Per rispondere alla domanda che compone il titolo di quest’ultimo capitolo, potremmo perciò dire che in una filosofia vera, il posto della meccanica non può che essere circostanziato. In quanto costitutivamente unilaterale, quand’anche sviluppata secondo un discorso concettuale, essa non potrà in ogni caso elevarsi a comprensione dell’intera natura. Più realisticamente essa dovrà perciò articolarsi come la filosofia di quella natura astratta che si realizza nella libertà quasi divina del movimento planetario, tenendo però ben presente che questo non è che il primo stadio di una realtà naturale ben più complessa.

Rifiutarsi o mancare di comprendere questo significherebbe abdicare a ogni possibilità di una vera comprensione speculativa della natura. Allora, impigliato il conoscere nella fissità del dato e della presupposizione, non si avrebbe altro che una costruzione filosoficamente inconcludente che con l’indubitabilità della dimostrazione geometrica non proverebbe altro che la validità soltanto matematica di questa costruzione intellettiva lasciando, invece, la realtà fisica concreta priva di ogni altra ragione e in balìa del caso e dell’arbitrio dei moti e delle forze che li causano.

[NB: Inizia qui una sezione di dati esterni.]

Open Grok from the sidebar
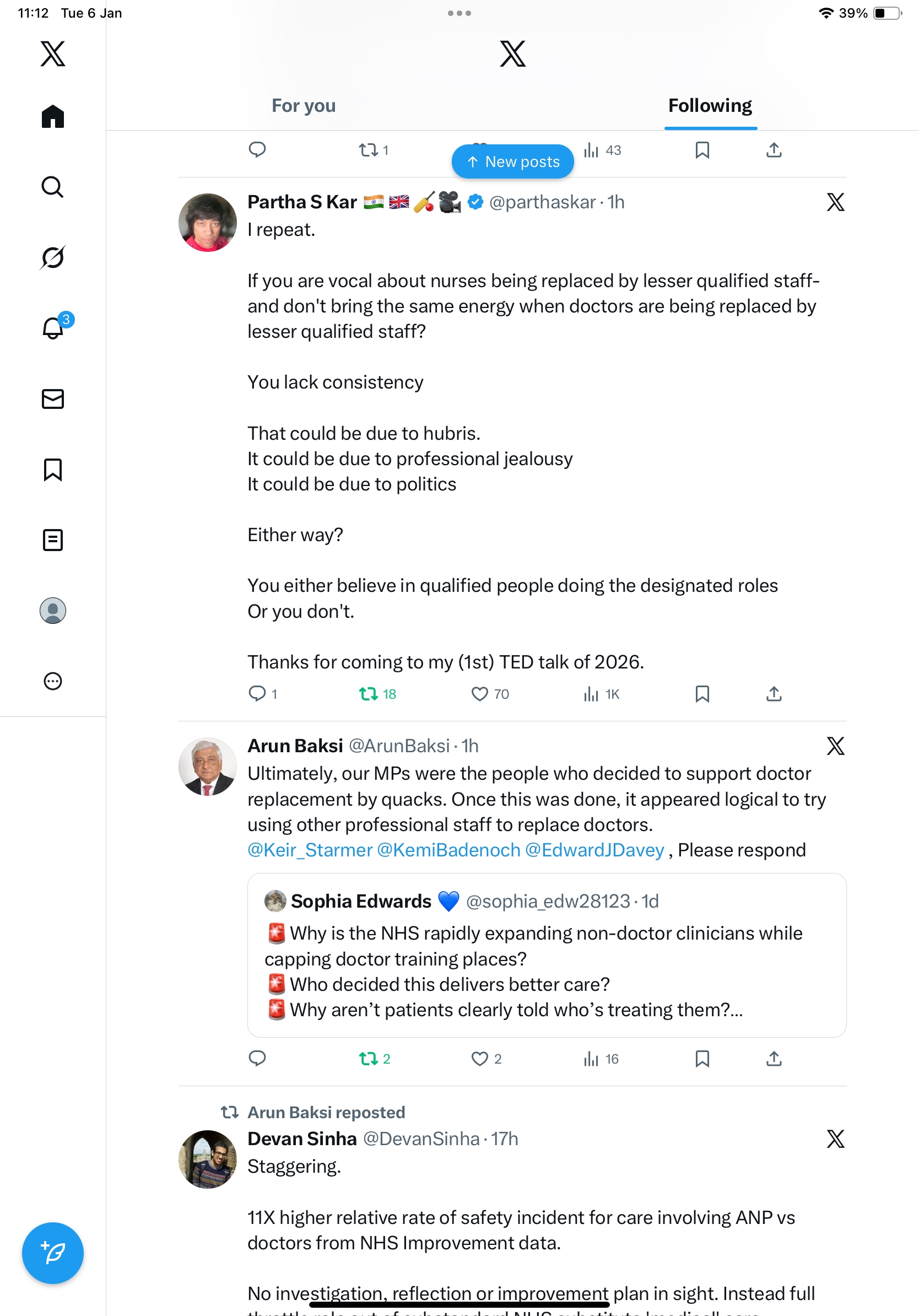The height and width of the screenshot is (1316, 919). point(53,257)
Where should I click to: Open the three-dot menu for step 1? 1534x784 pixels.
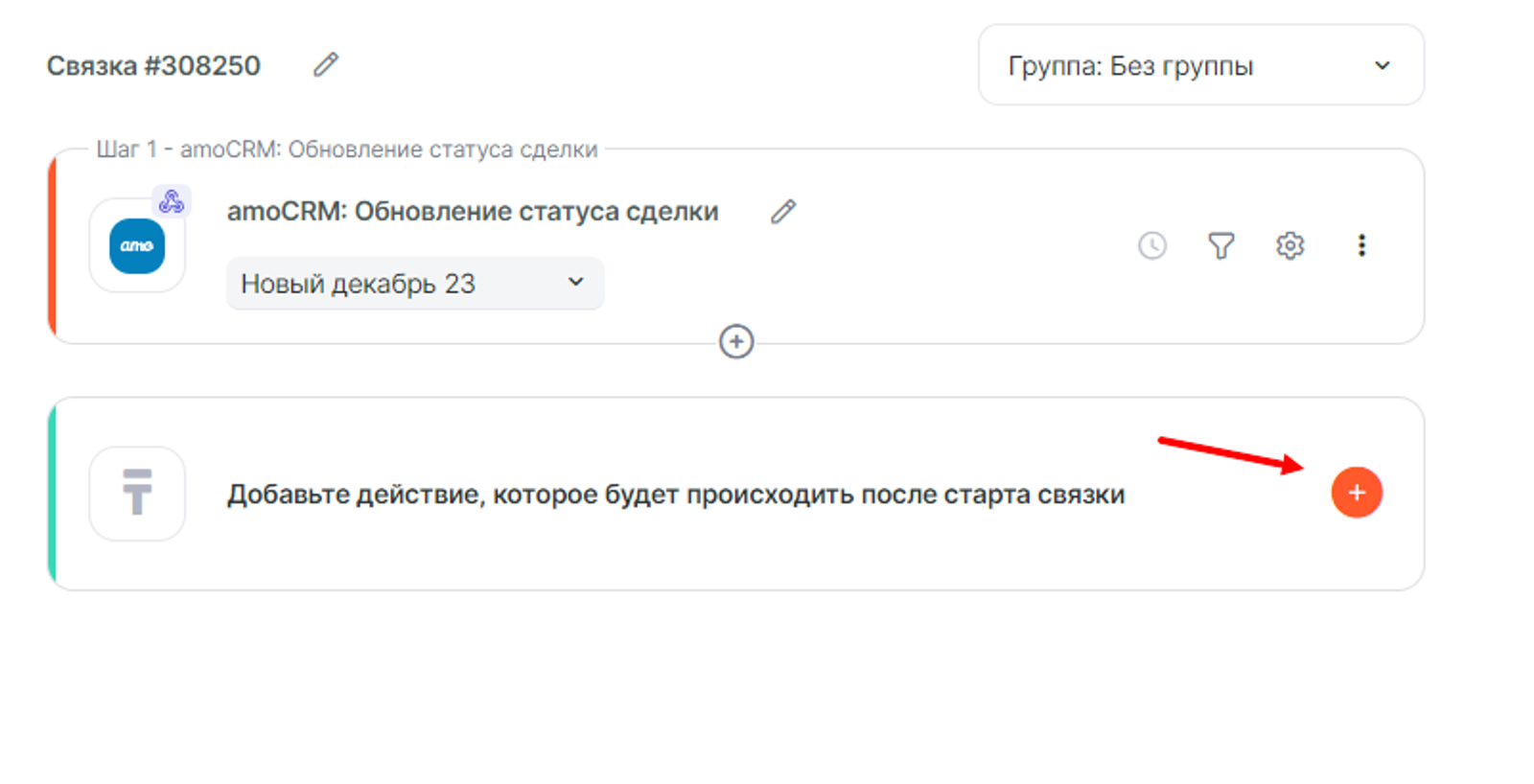(1361, 246)
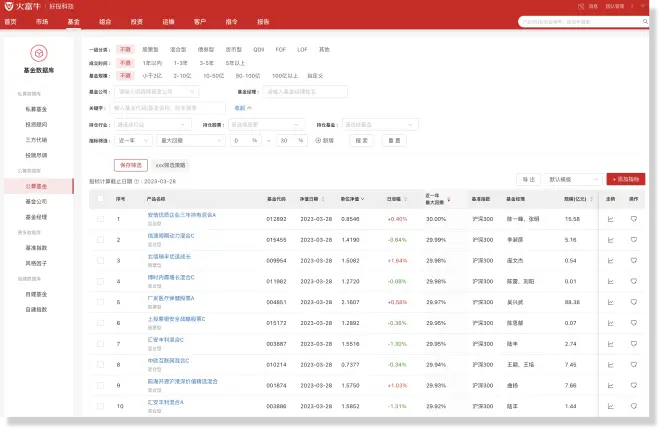
Task: Check the checkbox for row 3 fund
Action: 100,260
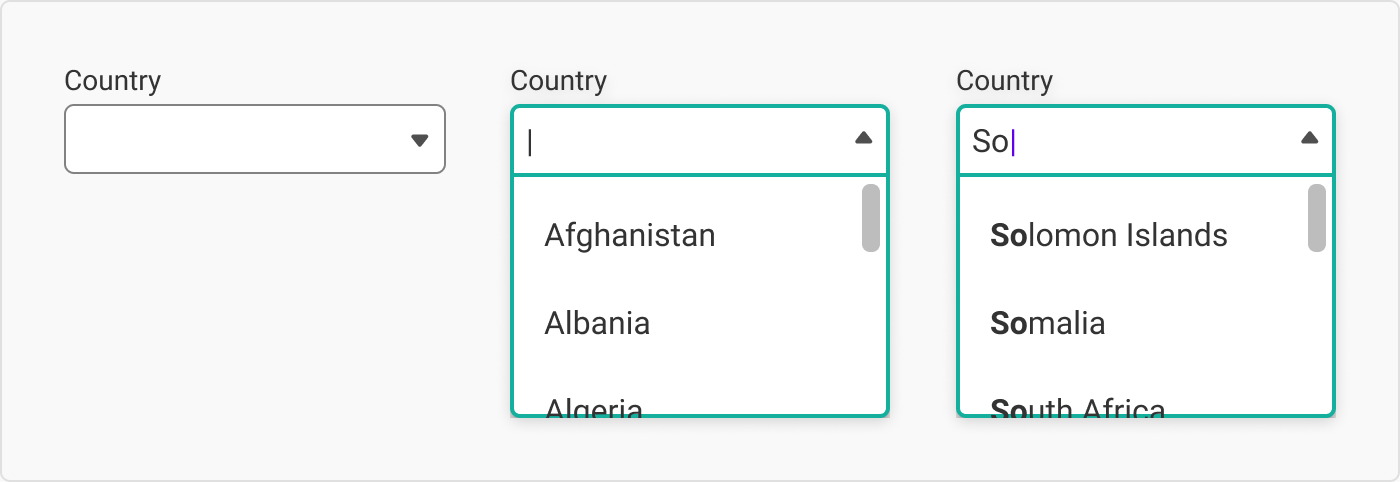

Se dunque un valore effettivo va riconosciuto alla critica hegeliana alla meccanica Newton, potremmo dire che essa è il tentativo di liberare la conoscenza umana dalle pastoie che essa stessa si era imposte. Lungi dall’essere il parto eccitato di un’immaginazione giovanile o quello rancoroso di un orgoglio provinciale offeso dal tribunale della storia, questa critica riflette in sé l’intero progetto della riflessione di Hegel di innalzare l’uomo alla libertà che gli spetta. Solo abbandonando le vecchie presupposizioni si sarà in grado di aprirsi alla comprensione libera e vera della realtà. È dunque per questa aspirazione a una libertà reale e concreta che criticando la filosofia meccanica di Newton e mostrando come invece la natura possa esistere per la ragione soltanto come qualcosa di intrinsecamente razionale, Hegel ci ammonisce a non pretendere di elevare a filosofia il sapere di chi, per dirla con il poeta, «’l mondo a caso pone»257.